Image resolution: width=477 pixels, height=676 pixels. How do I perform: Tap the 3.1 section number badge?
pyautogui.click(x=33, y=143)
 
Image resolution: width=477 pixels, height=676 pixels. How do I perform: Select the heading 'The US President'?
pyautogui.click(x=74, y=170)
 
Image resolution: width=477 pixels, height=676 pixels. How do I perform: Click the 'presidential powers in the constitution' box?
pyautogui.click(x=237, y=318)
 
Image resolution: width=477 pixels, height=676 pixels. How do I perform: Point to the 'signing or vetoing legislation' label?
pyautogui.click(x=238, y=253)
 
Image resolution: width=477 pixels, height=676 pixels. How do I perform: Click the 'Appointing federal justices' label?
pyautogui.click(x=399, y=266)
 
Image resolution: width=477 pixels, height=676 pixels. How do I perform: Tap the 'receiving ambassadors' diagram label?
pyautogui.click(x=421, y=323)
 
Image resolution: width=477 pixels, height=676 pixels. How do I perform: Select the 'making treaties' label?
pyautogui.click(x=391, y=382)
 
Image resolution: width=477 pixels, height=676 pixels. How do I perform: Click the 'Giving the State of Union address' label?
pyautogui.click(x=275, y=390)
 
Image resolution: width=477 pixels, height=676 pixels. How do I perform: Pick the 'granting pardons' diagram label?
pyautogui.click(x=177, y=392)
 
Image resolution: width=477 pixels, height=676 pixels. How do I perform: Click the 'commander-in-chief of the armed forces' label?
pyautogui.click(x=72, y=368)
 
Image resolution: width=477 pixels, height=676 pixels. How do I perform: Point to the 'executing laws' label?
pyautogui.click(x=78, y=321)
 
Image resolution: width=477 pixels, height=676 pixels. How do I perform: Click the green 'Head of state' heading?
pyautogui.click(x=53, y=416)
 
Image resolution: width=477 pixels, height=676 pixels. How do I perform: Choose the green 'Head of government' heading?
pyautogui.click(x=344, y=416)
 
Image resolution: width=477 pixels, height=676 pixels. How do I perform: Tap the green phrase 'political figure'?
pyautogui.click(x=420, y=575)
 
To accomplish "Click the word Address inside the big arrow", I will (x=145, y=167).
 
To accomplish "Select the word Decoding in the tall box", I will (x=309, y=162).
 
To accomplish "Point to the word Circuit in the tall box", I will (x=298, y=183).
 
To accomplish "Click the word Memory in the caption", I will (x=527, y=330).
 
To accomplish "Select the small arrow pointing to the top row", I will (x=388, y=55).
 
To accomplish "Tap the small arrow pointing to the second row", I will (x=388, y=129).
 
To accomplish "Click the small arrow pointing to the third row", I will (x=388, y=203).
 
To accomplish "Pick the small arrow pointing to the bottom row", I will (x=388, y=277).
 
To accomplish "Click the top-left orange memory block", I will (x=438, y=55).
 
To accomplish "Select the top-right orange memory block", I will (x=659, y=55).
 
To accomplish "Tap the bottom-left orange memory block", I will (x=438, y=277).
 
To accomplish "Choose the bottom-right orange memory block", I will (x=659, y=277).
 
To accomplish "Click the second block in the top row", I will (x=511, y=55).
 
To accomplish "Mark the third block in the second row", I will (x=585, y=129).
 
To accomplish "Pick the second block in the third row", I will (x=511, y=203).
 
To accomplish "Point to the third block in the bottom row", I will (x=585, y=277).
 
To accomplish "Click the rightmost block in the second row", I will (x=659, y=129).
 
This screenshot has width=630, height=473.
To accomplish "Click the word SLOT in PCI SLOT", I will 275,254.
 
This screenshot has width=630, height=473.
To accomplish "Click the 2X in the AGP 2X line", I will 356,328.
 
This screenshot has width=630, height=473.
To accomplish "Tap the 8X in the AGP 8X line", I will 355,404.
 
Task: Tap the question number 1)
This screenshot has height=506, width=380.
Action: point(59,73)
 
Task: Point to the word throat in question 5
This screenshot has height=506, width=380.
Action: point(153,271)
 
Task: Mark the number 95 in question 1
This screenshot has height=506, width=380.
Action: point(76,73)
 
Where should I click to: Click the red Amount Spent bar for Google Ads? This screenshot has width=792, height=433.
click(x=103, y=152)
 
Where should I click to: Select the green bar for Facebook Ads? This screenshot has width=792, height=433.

▶ Directions
Rewrite all of the entries above, substituting "diagram caption" for every occurrence of "diagram label" and keeping everything else the same.

▶ Response below
Image resolution: width=477 pixels, height=676 pixels. How do I perform: Tap the 3.1 section number badge?
pyautogui.click(x=33, y=143)
 
Image resolution: width=477 pixels, height=676 pixels. How do I perform: Select the heading 'The US President'?
pyautogui.click(x=74, y=170)
 
Image resolution: width=477 pixels, height=676 pixels. How do I perform: Click the 'presidential powers in the constitution' box?
pyautogui.click(x=237, y=318)
 
Image resolution: width=477 pixels, height=676 pixels. How do I perform: Point to the 'signing or vetoing legislation' label?
pyautogui.click(x=238, y=253)
 
Image resolution: width=477 pixels, height=676 pixels. How do I perform: Click the 'Appointing federal justices' label?
pyautogui.click(x=399, y=266)
 
Image resolution: width=477 pixels, height=676 pixels. How do I perform: Tap the 'receiving ambassadors' diagram caption?
pyautogui.click(x=421, y=323)
 
Image resolution: width=477 pixels, height=676 pixels. How do I perform: Select the 'making treaties' label?
pyautogui.click(x=391, y=382)
 
Image resolution: width=477 pixels, height=676 pixels. How do I perform: Click the 'Giving the State of Union address' label?
pyautogui.click(x=275, y=390)
 
Image resolution: width=477 pixels, height=676 pixels. How do I perform: Pick the 'granting pardons' diagram caption?
pyautogui.click(x=177, y=392)
 
Image resolution: width=477 pixels, height=676 pixels. How do I perform: Click the 'commander-in-chief of the armed forces' label?
pyautogui.click(x=72, y=368)
 
Image resolution: width=477 pixels, height=676 pixels. How do I perform: Point to the 'executing laws' label?
pyautogui.click(x=78, y=321)
 
Image resolution: width=477 pixels, height=676 pixels. How do I perform: Click the green 'Head of state' heading?
pyautogui.click(x=53, y=416)
 
Image resolution: width=477 pixels, height=676 pixels. How do I perform: Choose the green 'Head of government' heading?
pyautogui.click(x=344, y=416)
 
Image resolution: width=477 pixels, height=676 pixels. How do I perform: Tap the green phrase 'political figure'?
pyautogui.click(x=420, y=575)
 
To accomplish "Click the word Address inside the big arrow", I will (x=145, y=167).
 
To accomplish "Select the word Decoding in the tall box", I will (x=309, y=162).
 
To accomplish "Point to the word Circuit in the tall box", I will (x=298, y=183).
 
To accomplish "Click the word Memory in the caption", I will (x=527, y=330).
 
To accomplish "Select the small arrow pointing to the top row", I will (x=388, y=55).
 
To accomplish "Tap the small arrow pointing to the second row", I will (x=388, y=129).
 
To accomplish "Click the small arrow pointing to the third row", I will (x=388, y=203).
 
To accomplish "Pick the small arrow pointing to the bottom row", I will (x=388, y=277).
 
To accomplish "Click the top-left orange memory block", I will (x=438, y=55).
 
To accomplish "Select the top-right orange memory block", I will (x=659, y=55).
 
To accomplish "Tap the bottom-left orange memory block", I will (x=438, y=277).
 
To accomplish "Choose the bottom-right orange memory block", I will (x=659, y=277).
 
To accomplish "Click the second block in the top row", I will (x=511, y=55).
 
To accomplish "Mark the third block in the second row", I will (x=585, y=129).
 
To accomplish "Pick the second block in the third row", I will (x=511, y=203).
 
To accomplish "Point to the third block in the bottom row", I will (x=585, y=277).
 
To accomplish "Click the rightmost block in the second row", I will (x=659, y=129).
 
This screenshot has width=630, height=473.
To accomplish "Click the word SLOT in PCI SLOT", I will 275,254.
 
This screenshot has width=630, height=473.
To accomplish "Click the 2X in the AGP 2X line", I will 356,328.
 
This screenshot has width=630, height=473.
To accomplish "Tap the 8X in the AGP 8X line", I will 355,404.
 
Task: Tap the question number 1)
This screenshot has height=506, width=380.
Action: point(59,73)
 
Task: Point to the word throat in question 5
This screenshot has height=506, width=380.
Action: point(153,271)
 
Task: Mark the number 95 in question 1
This screenshot has height=506, width=380.
Action: point(76,73)
 
Where should I click to: Click the red Amount Spent bar for Google Ads? This screenshot has width=792, height=433.
click(x=103, y=152)
 
Where should I click to: Select the green bar for Facebook Ads? This screenshot has width=792, height=433.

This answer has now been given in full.